Tech ramblings by Marcin

Reading research papers for fun and profit

2016-10-10 00:00

Research papers seemed to exist there for others to read. They were that strange thing some people produced and no one ever read. At least they looked to me like this for a long time. But that changed. Gradually, when I became interested first, in distributed systems, than in machine learning, they started appearing frequently along blogposts and tweets. With mentions all over internet. This made me think about their usefulness in solving general, everyday problems in those areas. They were no longer that unapproachable, academic papers I read at school. Nope, they became something else entirely.

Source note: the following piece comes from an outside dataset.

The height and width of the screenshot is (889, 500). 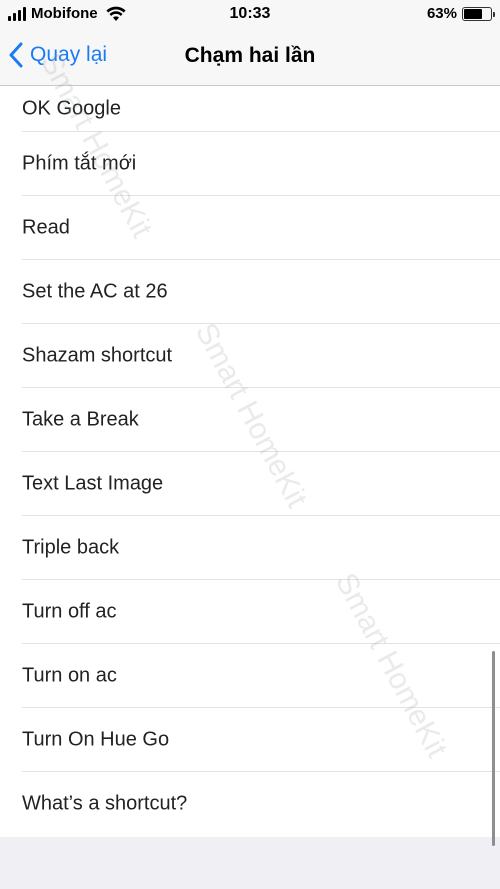 I want to click on list-item-label: Take a Break, so click(x=80, y=420).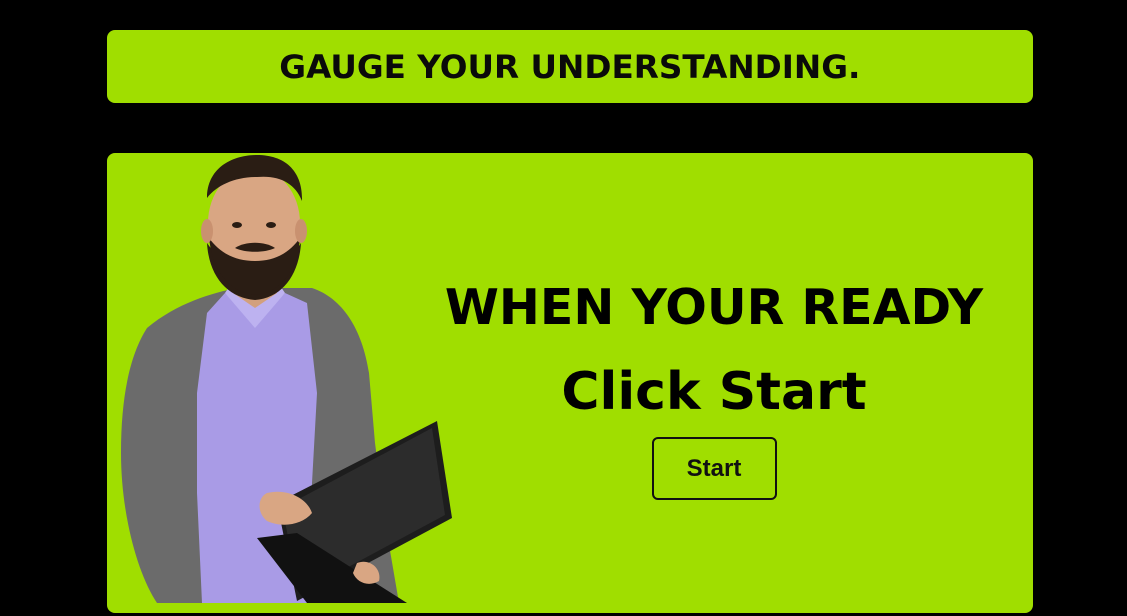 This screenshot has width=1127, height=616. I want to click on click-start-heading: Click Start, so click(714, 392).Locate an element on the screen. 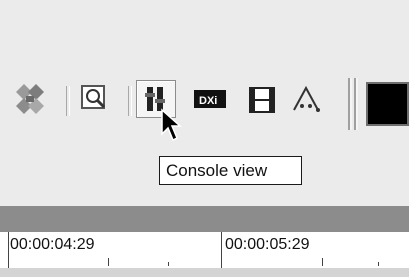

Over time I’ve learned to gather insights, ideas and understanding from them. I’ve developed some technique and would like to share it. Is it really helpful? I don’t know. Perhaps it just works for me. Can’t say for sure.

How to read a research paper?

The most basic paper that shows how to efficiently read research papers is “How to read a paper”. It’s great, short and succinct but pinpoints exactly the things you should do to read and comprehend such content. At least it works for me.

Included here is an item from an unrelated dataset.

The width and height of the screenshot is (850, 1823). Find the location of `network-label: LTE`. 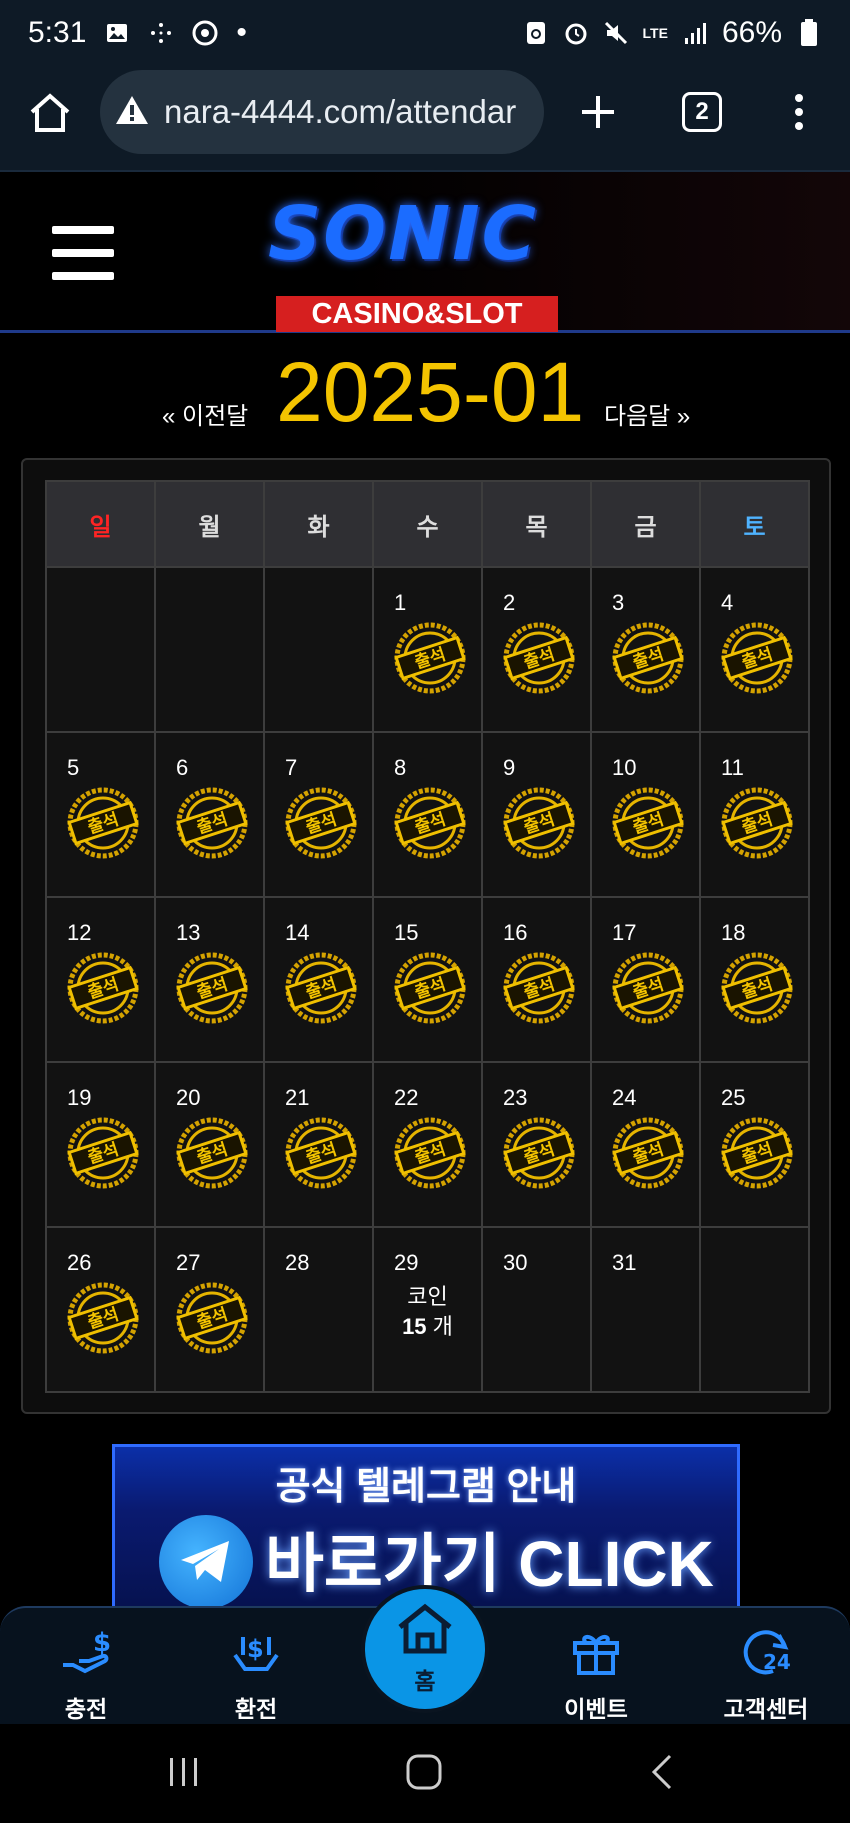

network-label: LTE is located at coordinates (655, 33).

The whole procedure outlines reading a paper in multiple papers. It also states that reading from paper is a lot more efficient that from screen. At least it gets all the online distractions away.

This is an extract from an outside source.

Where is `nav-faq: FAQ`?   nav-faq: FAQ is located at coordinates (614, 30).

I’ve decided to go with just two passes. First pass is just to quickly scan the paper and see if it’s actually relevant. Second pass should give me sufficient understanding of the paper to decide should I dwell on it longer (ie. to implement or use in some project).

Ok, so, here’s what I get from each pass:

1st pass

  1. read the title
  2. read headlines
  3. look at math formulas
  4. reat the conclusion
  5. glare over references

This pass should be sufficient to assign the following:

  • category - what type of paper is it?
  • context - which other papers are related
  • correctness - do the assumptions appear to be valid
  • contributions - what are the paper’s main contributions
  • clarity - is the paper well written?

2nd pass

This pass should be enough to:

  • grasp the content of the paper
  • be able to summarize the main theme of the paper

Bad Hackers Copy, Great Hackers Steal

Hey, it’s not me “going loco”. Check this guy - Avi Bryant talking about his experience with reading research papers. The video is here. He shows his product for introducing mass edits in spreadsheets by generalizing editing with a groups of algorithms. There are no details of the algorithms, but please watch this just for his great motivation and passion.

What I’ve already read and find important?

Since I’ve started tracking my progress with reading research papers I’ve already read quite a number of those. Here, have a look at some extremely interesting papers, at least things I find this way:

  • On designing and deploying internet scale services - great paper. A concise compedium of guidelines to follow when building big, distributed systems. Goes through different areas of a project - functional and non-functional requirements
  • Realtime data procesing at Facebook - how facebook manages processing all that data, how they move fast at such scale? This paper describes an ecosystem that exists at Facebook. Great to see they actually use multiple streaming solutions, just for the sake of “right tool for the job”
  • Design principles behind Smalltalk - very short one, but informative and great to read. Basically lays down a couple simple principles on building systems
  • Goods: Organizing Google’s datasets - not universally useful or entertaining, but if you tackle heaps of unstructured data on daily basis - ideas presented here are enlightening

Start small

Of course this is not for everyone. Just try and decide whether you like that kind of brain muscle stretching, or not. If the things described above scare you, perhaps try with something smaller. There is a delightful Youtube channel 2 minute papers, which goes beyond computer science and shows great scientific innovations in just two minutes. This in itself is just too short to actually get all the details, but is just enough to get you interested in a specific subject. You can later dig deeper into specific areas.

Conclusion

Reading research papers changes perspective. It’s great, do this as frequent as you want, but just ingest new ideas, or read papers that are effectively building blocks of specific industries. They are really good and reading the classics is always in fashion!